There are a lot of things that an intubator can do to make their role in a call more effective.  Here are a few tips to help make sure that patients not only get their airways managed, but they stay managed:

1.  Use capnography on every single intubated patient – I think we have covered this one thoroughly.  Trending capnography is your friend and if there is any debate, it is one of the few things that can save your job and your career.

2.  “Bomb proof” your patient after intubation – If you are going to transport your patient, do everything that you can to make sure that head does not move.  The easiest way to do that is to slap a collar on the patient.   This will limit a lot of anterior to posterior and lateral movement that your patient would otherwise experience while being extricated and transported.  If your patient is too big to fit a collar on, consider putting them on a backboard for transportation and secure their head with headblocks to keep it where you want it to be.
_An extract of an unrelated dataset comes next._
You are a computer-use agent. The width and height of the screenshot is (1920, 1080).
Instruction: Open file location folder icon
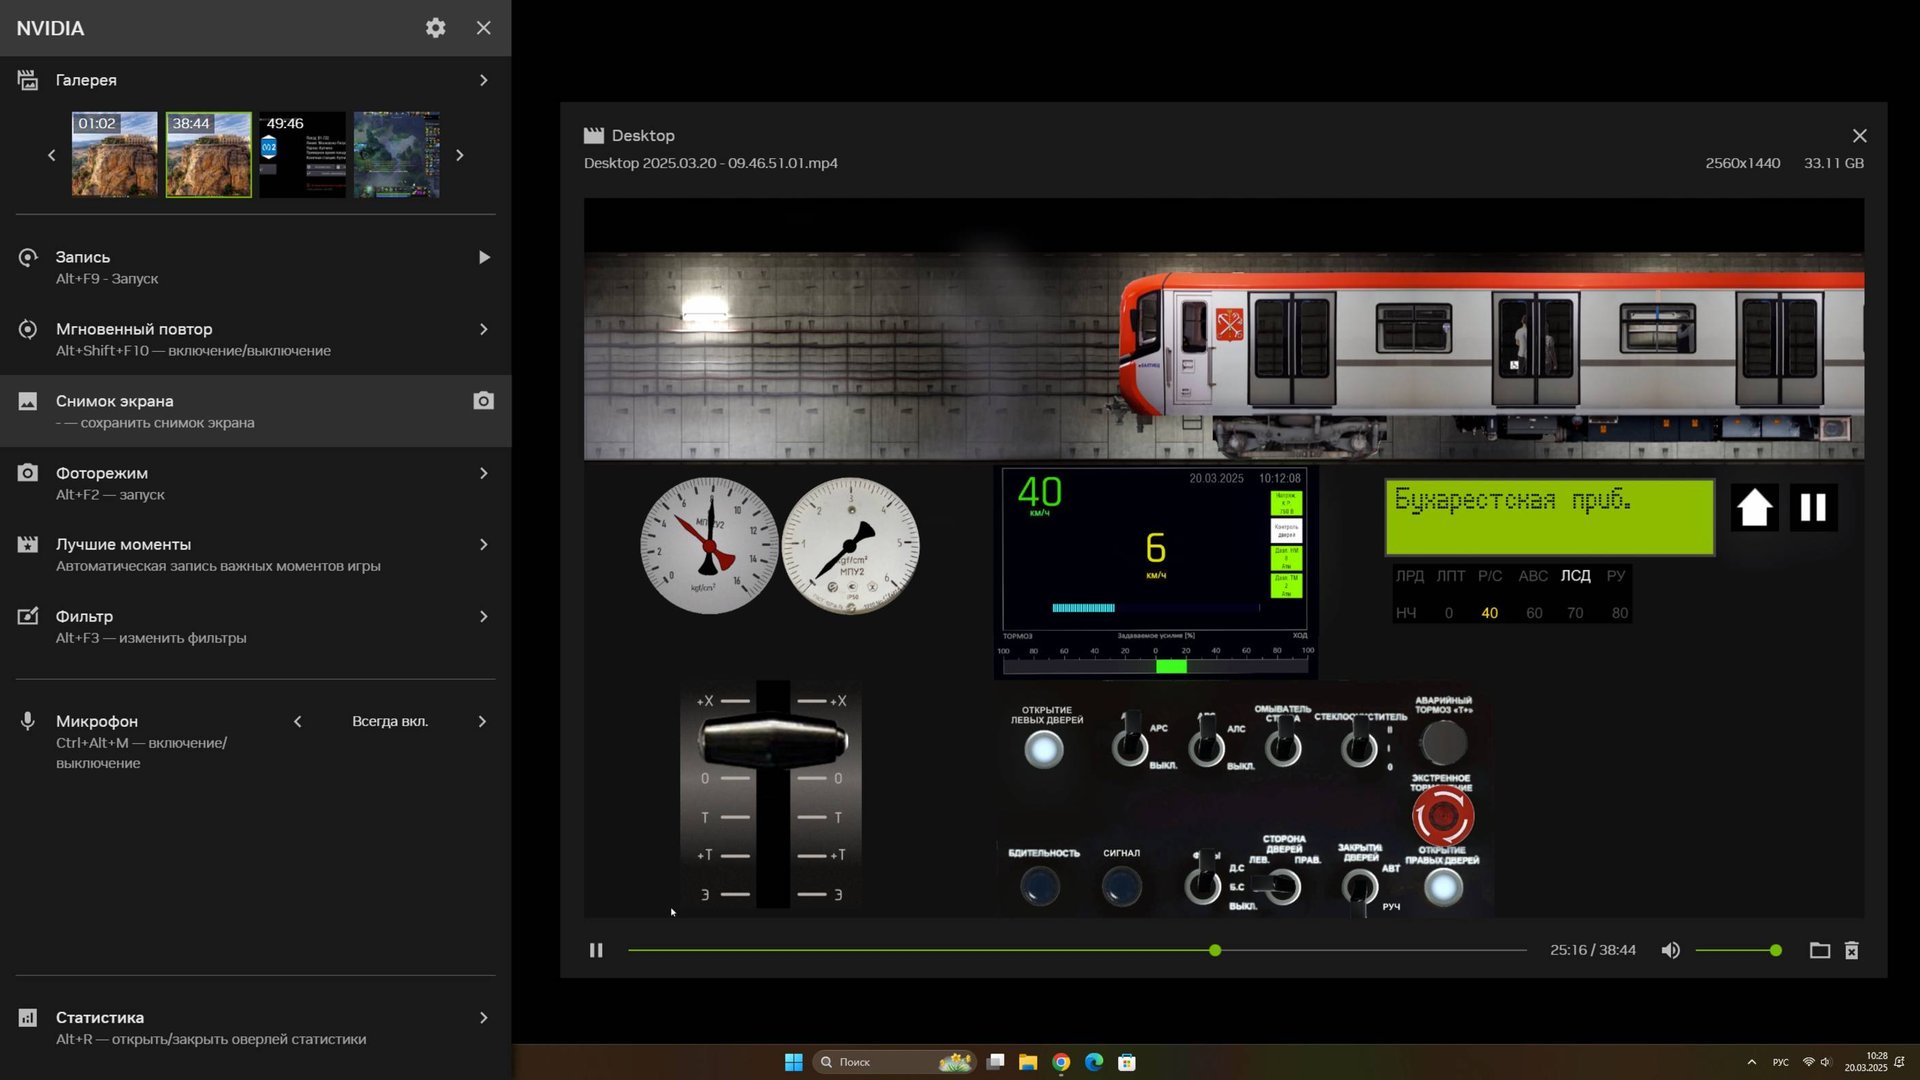click(1819, 950)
3.  Confirm and reconfirm – When your patient is first intubated, make sure you note where that tube is at the lip line, and get a baseline set of lung sounds on the patient.  After the patient is rolled to put them on whatever device you want to extricate them with, listen to lung sounds.  After that horrifically bumpy road that you go down on the way to the hospital, listen to lung sounds.  Before you transfer care to the ER, listen to lung sounds.  As I said, capnography should be the gold standard for confirmation of intubation, but reassessment of lung sounds can tell you a lot about what is going on with that tube can help prevent a problem before it happens if you start to note a change in depth of the tube or a change in the quality of the patient’s lung sounds.  Think of capnography as the “check yes or no” boxes and lung sounds as a way assess the quality and effectiveness of a tube.
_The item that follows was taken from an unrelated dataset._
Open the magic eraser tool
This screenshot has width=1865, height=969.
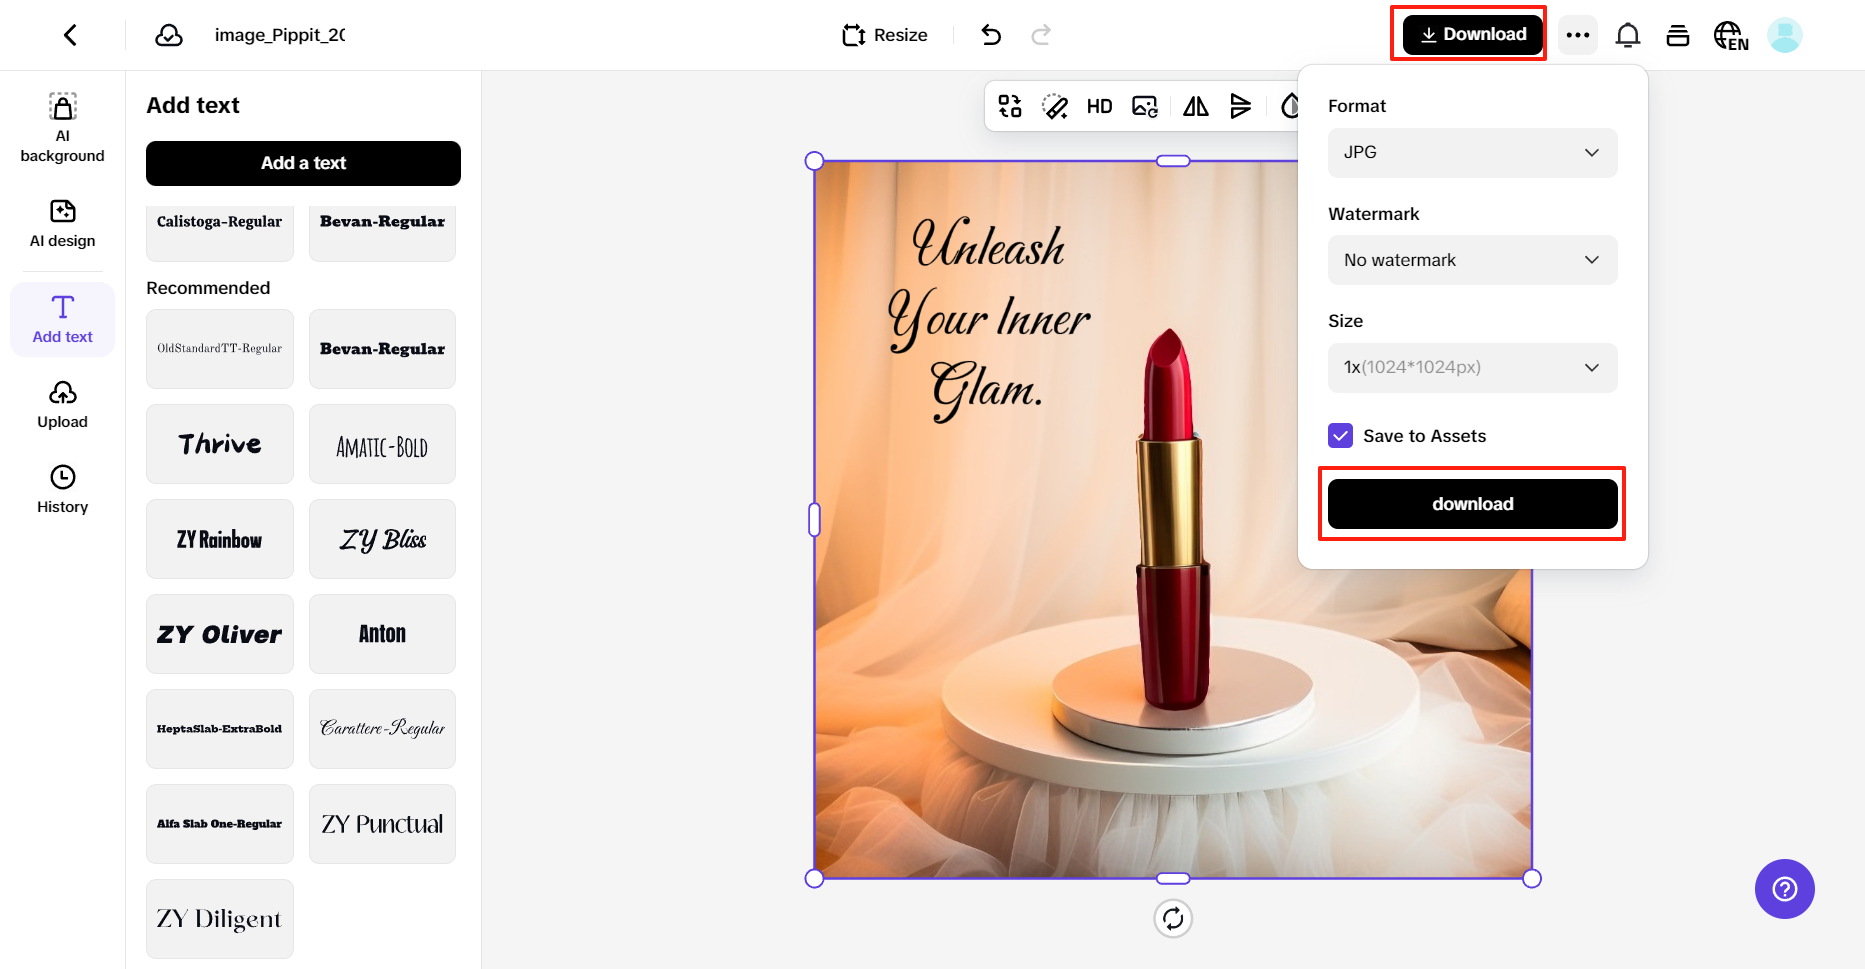click(1055, 106)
4.  Be a humble intubator – If you are not sure if the tube is in, say something.  If you cannot see the chords, say something.  Use the tools that you have in your toolbox like a boujee and crich pressure.  Don’t be afraid to elevate the patient’s head to give yourself a better field of vision.  One medic that I know likes to verbalize everything when she intubates much like she did in paramedic class, “I’m sweeping the tongue, I see the epiglottis, I see the chords, I am passing the tube.”  It helps her keep everything straight and insures that she does not miss a step.  Most importantly though, if you don’t think you can get the tube, let somebody else have a shot, or grab a backup device like a combitube or KING airway.

5.  Practice makes perfect – Finally, most paramedics do not practice nearly as much as they should with intubation.  It is one of those high liability, high skill level, low frequency skills.  Last year, I intubated eleven patients.  It was most that I had done in quite some time.  Still though, that is less than one patient per month.  Make time to practice and take advantage of anything that your employer might offer to you to help you become a better intubator.

If you ask me, I think that studies on the quality of prehospital intubation need to revisit the topic.  The medical world has given us better tools to not only make sure a patient gets intubated, but also make sure that they stay intubated.  Many of the studies that have come out over the last ten years have not done as good a job as they possible could with figuring this into the equation.  Also let’s create some national standardized metrics for intubation and let’s better define for example what an attempt means.  Is it when we pass a blade and visualize?  Is it when we attempt to pass a tube?  Every system says something different.  Standardized metrics followed up with consistent documentation is the only way to know how good we really are.

The bottom line is for now intubation is still in the paramedic toolbox is almost every system out there.  It is used in different ways in different places but it is there.  From my personal experience I don’t see a need for it to go anywhere however I feel that there are a lot of things that we can do to make ourselves better intubators.  Take the time to study, practice, and be the best intubator that you can be!